DATAGov is led by a multidisciplinary team working at the crossroads of sociology, public health and clinical medicine and with long-term experience in collaborating with rare diseases community organisations and networks. The project will contribute to advance international policy imperatives for public and patient involvement in health data governance and to improve its practice. It will do so by creating opportunities for stakeholders to discuss the implementation of participatory data governance in a healthcare setting and by eliciting their collective expertise to devise strategies to address emerging ethical, legal and social challenges.

Methods and analysis

Study design and setting

This project adopts an explanatory sequential mixed-methods design, collecting and analysing quantitative and qualitative data.41 The quantitative phase is first in the sequence and draws on a hospital-based survey with rare disease patients, informal carers, health professionals and technical staff recruited at the University Hospital Centre São João (UHCSJ), in Porto, Portugal. The qualitative phase relies on semistructured interviews and scenario-based workshops with a subsample of the participants recruited at baseline. Survey and interview data will be collected to examine stakeholders’ needs, preferences, expectations and perspectives of public and patient involvement in health data decision making. These findings will be subsequently integrated to develop a set of scenarios for participatory health data governance, which will be presented at the scenario-based workshops. Representatives of all stakeholder groups will be invited to discuss the scenarios and to select a preferred model for involving patients and other members of the public in the governance of health data (see table 1). Integration of quantitative and qualitative findings will provide an understanding of the ethical, legal and social implications of participatory data governance.

Table 1

Mixed-methods research objectives, procedures and analysis

Data will be collected in two reference centres for rare diseases at the UHCSJ. These research settings were purposefully sampled because: (1) they were among the first reference centres to be created in Portugal in 2016 and are acknowledged for their expertise and clinical practice; (2) they are in charge of overseeing patients from the entire Northern Health Region of Portugal, which allows for larger study samples; (3) one is affiliated with an ERN and the other is awaiting a final decision on its application for membership and (4) they are involved in national and international research projects, which presents an excellent case to explore first-hand experiences of decision making regarding patient data use and sharing.

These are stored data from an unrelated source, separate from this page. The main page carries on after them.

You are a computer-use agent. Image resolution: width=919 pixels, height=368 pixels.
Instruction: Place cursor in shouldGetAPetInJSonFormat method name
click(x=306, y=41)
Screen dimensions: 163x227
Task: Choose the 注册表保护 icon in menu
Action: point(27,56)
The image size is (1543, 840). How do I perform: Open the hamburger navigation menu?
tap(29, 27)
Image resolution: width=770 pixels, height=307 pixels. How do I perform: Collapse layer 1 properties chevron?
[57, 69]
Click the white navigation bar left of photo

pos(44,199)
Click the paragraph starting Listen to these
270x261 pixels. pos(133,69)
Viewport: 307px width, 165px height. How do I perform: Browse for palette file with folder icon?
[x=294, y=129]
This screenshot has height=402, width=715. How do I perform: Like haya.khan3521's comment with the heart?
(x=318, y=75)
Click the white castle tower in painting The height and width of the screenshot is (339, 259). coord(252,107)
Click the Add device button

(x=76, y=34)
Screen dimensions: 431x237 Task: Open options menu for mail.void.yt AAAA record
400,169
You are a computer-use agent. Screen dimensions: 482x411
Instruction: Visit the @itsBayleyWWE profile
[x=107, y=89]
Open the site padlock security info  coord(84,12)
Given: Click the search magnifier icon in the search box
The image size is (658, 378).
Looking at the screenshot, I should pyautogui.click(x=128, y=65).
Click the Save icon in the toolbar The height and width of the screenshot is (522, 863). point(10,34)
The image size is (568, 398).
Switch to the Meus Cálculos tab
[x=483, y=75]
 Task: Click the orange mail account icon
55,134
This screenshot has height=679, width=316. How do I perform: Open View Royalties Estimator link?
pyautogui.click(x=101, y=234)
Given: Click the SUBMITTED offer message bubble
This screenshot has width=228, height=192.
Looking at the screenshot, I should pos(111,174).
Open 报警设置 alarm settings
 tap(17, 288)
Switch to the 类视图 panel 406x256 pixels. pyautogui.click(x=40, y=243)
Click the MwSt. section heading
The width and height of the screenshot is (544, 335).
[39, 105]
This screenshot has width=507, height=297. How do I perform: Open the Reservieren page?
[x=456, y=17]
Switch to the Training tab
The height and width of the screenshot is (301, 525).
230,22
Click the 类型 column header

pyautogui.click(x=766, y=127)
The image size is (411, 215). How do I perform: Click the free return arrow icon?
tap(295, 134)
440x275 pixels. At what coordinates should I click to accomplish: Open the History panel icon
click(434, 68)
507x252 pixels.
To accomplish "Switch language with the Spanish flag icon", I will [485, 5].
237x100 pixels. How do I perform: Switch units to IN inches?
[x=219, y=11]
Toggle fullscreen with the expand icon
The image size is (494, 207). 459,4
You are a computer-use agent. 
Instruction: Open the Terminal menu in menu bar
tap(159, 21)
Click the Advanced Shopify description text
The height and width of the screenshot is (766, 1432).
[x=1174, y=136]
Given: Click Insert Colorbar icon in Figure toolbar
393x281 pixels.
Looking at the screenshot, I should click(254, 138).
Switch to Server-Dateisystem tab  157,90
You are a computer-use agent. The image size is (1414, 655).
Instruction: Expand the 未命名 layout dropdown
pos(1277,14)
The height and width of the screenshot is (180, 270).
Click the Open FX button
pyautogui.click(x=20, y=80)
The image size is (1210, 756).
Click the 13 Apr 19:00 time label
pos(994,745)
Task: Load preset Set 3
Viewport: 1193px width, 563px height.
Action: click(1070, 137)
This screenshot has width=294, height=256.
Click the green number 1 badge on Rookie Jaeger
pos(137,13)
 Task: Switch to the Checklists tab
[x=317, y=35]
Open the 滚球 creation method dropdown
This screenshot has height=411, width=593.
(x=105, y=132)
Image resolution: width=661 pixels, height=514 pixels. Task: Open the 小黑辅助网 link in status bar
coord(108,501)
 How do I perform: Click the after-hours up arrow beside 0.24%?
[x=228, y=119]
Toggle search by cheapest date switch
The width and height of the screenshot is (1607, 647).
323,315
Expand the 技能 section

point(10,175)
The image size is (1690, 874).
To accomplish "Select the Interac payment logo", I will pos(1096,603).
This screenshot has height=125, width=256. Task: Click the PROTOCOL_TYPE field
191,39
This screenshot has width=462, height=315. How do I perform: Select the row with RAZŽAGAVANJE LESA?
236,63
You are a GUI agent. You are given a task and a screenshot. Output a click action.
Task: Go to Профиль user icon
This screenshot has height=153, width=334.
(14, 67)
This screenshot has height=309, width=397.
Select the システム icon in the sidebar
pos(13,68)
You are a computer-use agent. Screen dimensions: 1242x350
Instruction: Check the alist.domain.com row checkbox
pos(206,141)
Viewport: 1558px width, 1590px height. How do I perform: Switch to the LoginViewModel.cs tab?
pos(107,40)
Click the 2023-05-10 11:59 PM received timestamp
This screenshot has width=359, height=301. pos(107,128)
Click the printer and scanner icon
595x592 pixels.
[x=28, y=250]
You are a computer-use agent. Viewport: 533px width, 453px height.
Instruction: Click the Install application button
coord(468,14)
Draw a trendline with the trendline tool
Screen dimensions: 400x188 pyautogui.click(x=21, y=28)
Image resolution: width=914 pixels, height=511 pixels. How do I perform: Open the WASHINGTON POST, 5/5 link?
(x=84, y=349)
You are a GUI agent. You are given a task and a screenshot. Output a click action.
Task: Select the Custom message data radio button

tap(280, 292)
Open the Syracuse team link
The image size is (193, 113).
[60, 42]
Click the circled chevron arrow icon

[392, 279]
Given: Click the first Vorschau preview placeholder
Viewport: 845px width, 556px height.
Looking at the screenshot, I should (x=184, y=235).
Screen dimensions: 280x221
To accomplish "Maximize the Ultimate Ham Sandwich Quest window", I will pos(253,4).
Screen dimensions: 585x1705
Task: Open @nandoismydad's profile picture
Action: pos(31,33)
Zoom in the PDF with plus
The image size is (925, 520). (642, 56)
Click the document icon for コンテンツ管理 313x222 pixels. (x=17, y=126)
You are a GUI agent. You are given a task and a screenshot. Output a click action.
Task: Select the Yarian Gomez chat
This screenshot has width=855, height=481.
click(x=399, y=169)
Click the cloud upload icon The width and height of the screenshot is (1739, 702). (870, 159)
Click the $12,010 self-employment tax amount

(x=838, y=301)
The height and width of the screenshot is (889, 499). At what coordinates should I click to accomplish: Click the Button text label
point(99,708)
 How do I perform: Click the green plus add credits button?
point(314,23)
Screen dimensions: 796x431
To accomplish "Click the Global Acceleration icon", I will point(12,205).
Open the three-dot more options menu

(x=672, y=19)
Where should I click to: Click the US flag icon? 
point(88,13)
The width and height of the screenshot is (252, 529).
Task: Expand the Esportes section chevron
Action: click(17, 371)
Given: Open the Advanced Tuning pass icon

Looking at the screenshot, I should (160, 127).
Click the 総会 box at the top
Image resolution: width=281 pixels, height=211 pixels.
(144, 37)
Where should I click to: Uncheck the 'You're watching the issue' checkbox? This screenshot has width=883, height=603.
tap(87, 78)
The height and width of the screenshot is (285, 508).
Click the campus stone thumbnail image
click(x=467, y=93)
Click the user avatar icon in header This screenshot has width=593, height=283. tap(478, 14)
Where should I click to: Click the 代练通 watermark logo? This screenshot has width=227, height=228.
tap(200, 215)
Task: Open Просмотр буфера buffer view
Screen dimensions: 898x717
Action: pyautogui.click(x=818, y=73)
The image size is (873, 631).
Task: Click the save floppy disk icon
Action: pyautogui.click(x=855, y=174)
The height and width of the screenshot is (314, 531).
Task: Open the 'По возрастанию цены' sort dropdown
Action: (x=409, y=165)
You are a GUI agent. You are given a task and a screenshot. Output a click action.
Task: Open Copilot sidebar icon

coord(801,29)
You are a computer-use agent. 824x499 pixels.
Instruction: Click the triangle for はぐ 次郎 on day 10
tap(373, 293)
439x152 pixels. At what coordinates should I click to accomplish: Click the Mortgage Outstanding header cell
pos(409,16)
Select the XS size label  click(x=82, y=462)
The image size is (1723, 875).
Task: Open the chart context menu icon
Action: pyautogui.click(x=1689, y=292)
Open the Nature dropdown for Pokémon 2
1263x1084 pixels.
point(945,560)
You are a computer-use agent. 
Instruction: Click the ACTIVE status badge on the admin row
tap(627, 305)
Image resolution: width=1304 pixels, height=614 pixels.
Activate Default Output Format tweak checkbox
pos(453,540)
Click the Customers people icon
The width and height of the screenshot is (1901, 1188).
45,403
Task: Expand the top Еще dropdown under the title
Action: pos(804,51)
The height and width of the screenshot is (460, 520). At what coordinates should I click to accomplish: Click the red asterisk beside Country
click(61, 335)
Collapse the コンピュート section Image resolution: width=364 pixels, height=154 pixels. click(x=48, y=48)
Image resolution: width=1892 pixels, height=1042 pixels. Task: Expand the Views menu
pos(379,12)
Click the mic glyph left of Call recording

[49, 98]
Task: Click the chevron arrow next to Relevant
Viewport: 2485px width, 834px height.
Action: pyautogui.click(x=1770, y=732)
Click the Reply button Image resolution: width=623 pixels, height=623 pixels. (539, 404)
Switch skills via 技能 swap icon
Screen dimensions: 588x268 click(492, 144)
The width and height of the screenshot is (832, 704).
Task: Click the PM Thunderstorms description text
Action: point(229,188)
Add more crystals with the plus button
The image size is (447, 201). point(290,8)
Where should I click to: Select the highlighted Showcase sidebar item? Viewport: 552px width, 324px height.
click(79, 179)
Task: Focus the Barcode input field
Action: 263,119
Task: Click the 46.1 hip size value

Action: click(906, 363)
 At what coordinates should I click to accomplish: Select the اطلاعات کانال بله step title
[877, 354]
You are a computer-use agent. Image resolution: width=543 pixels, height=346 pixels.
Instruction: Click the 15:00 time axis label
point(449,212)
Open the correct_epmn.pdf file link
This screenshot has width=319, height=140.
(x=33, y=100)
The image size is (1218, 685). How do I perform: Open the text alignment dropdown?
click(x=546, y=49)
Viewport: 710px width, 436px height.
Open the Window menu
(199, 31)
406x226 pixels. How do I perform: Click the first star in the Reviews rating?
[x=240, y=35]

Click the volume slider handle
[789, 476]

Study procedures and analysis

Hospital-based survey

Rare diseases patients, informal carers, health professionals and technical staff will be invited to participate in a survey conducted at the UHCSJ to assess their preferences and needs regarding decision making concerned with health data use and sharing.

During a 6-month period, patients aged 12 and above who attend a consultation in the reference centres at the UHCSJ, who can read and write in the Portuguese language and without cognitive impairment will be consecutively recruited to participate in the study, together with their informal carers. Medicine and nursing unit staff of the reference centres outpatient clinics will distribute study information leaflets to potential participants, or their guardians, after patients’ biometric screening appointments or medical consultations. Two researchers will be at the hospital site to provide additional information and to invite patients and informal carers to independently fill in a self-report structured questionnaire, after obtaining informed consent. Underage participants will be invited to complete the questionnaire individually, after giving verbal consent and their carers signing the written consent form. Adult survey participants will be asked for consent to be contacted and invited to a semi-structured interview approximately 4 months later.

Directors and managers of relevant units and departments at the UHCSJ will be provided with recruitment emails, along with study information sheets, to invite health professionals from the reference centres’ multidisciplinary teams (ie, doctors, nurses and allied health professionals) and technical staff to partake in the survey. Questionnaires will be delivered to potential participants after obtaining informed consent by two researchers over a 2-month period.

Questionnaire development was informed by current literature and a review of existing questionnaires related to the research topic. Professional experts from the health and social sciences (eg, general practitioner, psychologist, specialist doctor, researcher) were asked to pretest the structured questionnaire, which was revised and subsequently piloted with a group of patients (n=5) and informal carers (n=22). This resulted in modifications to wording and in some items being removed. The final questionnaire for patients and informal carers includes 38 questions covering four major topics: (1) positioning regarding data use and sharing for care and research purposes; (2) preferences and needs regarding data use and sharing; (3) opinions about public and patient involvement in health data governance and (4) sociodemographic characteristics. The questionnaire was adapted to accommodate professionals and technical staff, resulting in a slightly shorter version for these groups. A translation of the full questionnaire by the authors is available as online supplemental material. Questionnaires require an average of 15 min to fill in. We expect participation by 200 patients, 500 informal carers and 70 health professionals and 30 technical staff.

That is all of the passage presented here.